NSW Premier Barry O’Farrell has flatly denied his WorkCover overhaul is retrospective.
“No they are not,” he said on Wednesday, a day after the controversial reforms passed the lower house.
“The changes simply mean if the parliament passes the laws, the laws come into effect from the day the government signs off on them and from that moment on they take effect.”
Mr O’Farrell compared it to speeding fines.
“You find the week after we put them up the people who got fined two weeks earlier do it under the other regime,” he told ABC Radio.
The Legislative Assembly voted 65 to 24 to pass the coalition’s plan to rein in WorkCover’s deficit of more than $4 billion.
The changes are expected to go before the state’s upper house by the end of the week.
Mr O’Farrell said reports that medical benefits would be cut off after 12 months were also wrong.
“That, in the vernacular, is BS,” he said.
“The fact is that under the proposals put forward, medical benefits terminate a year after compensation payments cease.”

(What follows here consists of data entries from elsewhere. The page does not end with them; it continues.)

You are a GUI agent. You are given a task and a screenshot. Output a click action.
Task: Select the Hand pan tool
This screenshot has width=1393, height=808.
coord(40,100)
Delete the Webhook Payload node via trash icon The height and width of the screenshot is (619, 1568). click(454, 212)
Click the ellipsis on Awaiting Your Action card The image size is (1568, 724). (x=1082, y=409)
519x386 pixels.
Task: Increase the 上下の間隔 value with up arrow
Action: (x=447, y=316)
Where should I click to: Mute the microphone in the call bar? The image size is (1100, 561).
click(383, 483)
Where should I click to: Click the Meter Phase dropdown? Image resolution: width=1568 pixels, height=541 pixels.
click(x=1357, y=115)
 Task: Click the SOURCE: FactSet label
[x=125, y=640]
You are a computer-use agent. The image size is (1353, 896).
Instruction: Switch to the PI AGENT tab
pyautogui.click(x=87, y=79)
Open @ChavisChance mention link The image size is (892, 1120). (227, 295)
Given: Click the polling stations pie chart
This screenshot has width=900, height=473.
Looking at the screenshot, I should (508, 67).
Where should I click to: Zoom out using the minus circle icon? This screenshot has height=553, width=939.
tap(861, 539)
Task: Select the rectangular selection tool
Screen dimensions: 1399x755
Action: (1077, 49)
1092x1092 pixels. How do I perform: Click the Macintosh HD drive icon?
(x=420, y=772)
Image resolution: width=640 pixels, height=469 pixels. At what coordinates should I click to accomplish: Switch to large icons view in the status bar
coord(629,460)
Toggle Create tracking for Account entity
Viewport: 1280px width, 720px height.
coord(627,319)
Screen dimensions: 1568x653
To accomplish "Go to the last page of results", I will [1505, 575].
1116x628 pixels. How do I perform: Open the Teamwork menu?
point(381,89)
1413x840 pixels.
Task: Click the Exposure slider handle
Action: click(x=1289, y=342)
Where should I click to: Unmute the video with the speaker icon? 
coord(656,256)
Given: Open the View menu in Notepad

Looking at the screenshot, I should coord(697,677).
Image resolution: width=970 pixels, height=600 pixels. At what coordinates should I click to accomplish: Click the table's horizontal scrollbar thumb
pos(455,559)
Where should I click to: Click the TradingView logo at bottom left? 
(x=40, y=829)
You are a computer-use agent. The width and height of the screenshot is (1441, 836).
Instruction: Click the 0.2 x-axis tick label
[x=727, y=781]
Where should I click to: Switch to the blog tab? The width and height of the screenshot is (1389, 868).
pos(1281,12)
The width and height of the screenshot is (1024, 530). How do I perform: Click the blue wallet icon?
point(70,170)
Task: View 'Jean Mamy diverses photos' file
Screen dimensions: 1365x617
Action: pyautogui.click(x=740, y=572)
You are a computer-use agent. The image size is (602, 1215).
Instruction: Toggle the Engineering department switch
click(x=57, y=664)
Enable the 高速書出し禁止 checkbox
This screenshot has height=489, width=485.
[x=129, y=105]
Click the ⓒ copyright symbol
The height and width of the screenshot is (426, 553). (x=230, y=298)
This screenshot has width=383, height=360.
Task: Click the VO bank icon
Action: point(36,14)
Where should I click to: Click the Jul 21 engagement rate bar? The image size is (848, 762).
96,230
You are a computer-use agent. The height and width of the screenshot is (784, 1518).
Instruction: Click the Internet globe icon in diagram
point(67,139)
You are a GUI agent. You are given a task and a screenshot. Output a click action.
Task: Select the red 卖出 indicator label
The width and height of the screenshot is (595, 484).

The premier said workers who broke their leg and were off work for four years would get compensation payments for that time.
“Then between four and five years you still get your medical expenses for that paid – that’s where the 12 months cuts off… it doesn’t cut off 12 months after the injuries occur.”
Mr O’Farrell rejected claims from Federal Workplace Relations Minister Bill Shorten that he was “going after” seriously injured workers.
“There are people who are severely injured and totally incapacitated and under our changes their benefits will actually go up,” he said.
“But for other people, whatever their injury, there will be WorkCover testing to assess whether or not they can go back to work.”
Mr O’Farrell said he had “real concerns” about how lawyers and doctors had used the scheme in the past, and it was time for it to be financially sustainable.
Unions NSW secretary Mark Lennon said Mr O’Farrell’s claim that the changes were not retrospective demonstrated that he didn’t understand the legislation.
“This is cruel, retrospective legislation that pulls the rug from under sick and injured workers,” Mr Lennon said in a statement.
“We know of specific cases where grieving widows who were set to seek compensation for nervous shock will now be denied the right to even make a claim.”
Mr Lennon pointed to schedule 12, clause three of the new laws, which he said clearly stated the changes could be applied retrospectively.